Solo pochi giorni fa, nella notte tra mercoledì 28 e giovedì 29 gennaio scorsi l’EPP ha ucciso Robert Natto ed Erika Reiser, due cittadini di origine tedesca, proprietari di un’azienda zootecnica nella regione di San Pedro. L’EPP ha lasciato affisso sulla porta dell’amministrazione dell’azienda agricola un messaggio: promette che le violenze continueranno se lo stato non paga la somma di 300’000 dollari e se la richiesta di redistribuire i pascoli di sei comunità tra Conception e Asuncion non verrà accolta.

L’EPP aveva già dato fuoco a due macchine agricole di un’azienda agricola della stessa zona il 25 di gennaio, la stessa che fu attaccata una prima volta il 30 dicembre del 2014. Le tensioni e gli scontri sembrano destinati a continuare. Io cerco in ogni modo di aggiungere una deviazione sul nostro percorso per andare a vedere che aria si respira nella regione di San Pedro.

Il mattino seguente io e Alessia lasciamo la capitale per andare in direzione di Sapucai e di Villarrica. L’autobus che ci accompagna fuori dalla città è un piccolo mezzo pubblico, con le porte perennemente aperte, si ferma ogni dieci metri a causa del traffico e degli ingorghi stradali, ne approfittano per saltare a bordo decine di venditori ambulanti di qualsiasi cosa, dalle borse di pomodori o peperoni verdi e le bibite ghiacciate alle chipas calientes (piccoli pani fatti con amido di mandioca, farina, formaggio duro, uova e latte) che le donne tengono dentro a grandi cesti di vimini, coperti da tovaglioli in tessuto bianco e tenuti in equilibrio sulla testa.

Altri venditori propongono merci improbabili: rasoi di plastica, tagliaunghie, penne usb, occhiali da sole, fazzoletti, quotidiani, gratta e vinci, sigarette, dentifricio e spazzolini per i denti, sapone vegetale, calzini e mutande. Nell’autobus c’è un via vai di venditori e acquirenti, mi sembra di essere al mercato. Poi ad un certo punto i passeggeri in piedi diventano troppi, alcuni si aggrappano all’esterno delle porte percorrendo così molti chilometri.

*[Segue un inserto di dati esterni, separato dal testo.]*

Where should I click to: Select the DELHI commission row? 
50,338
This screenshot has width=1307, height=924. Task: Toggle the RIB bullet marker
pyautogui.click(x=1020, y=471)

Arriviamo nel pomeriggio al vivace mercato di Paraguarì per spostarci verso lo snodo tecnico di quella che fu la linea ferroviaria gestita dagli inglesi a Sapucai. Da qua continuiamo verso Villarrica dove stasera ci aspetta il secondo più grande carnevale del paese, ma visto l’affollamento dei mezzi pubblici decidiamo di andare in autostop, ancora una volta l’attesa è di pochi minuti prima che una jeep ci faccia salire nel cassone posteriore.

Lì, con il vento che ci scompiglia i capelli progettiamo di aggiungere chilometri al già lungo percorso di viaggio per poterci allungare fino alla Patagonia meridionale. Decidiamo di rinviare la decisione a dopo la Bolivia, continuo a pensare alla copia (digitale) de In Patagonia di Bruce Chatwin che ho nello zaino.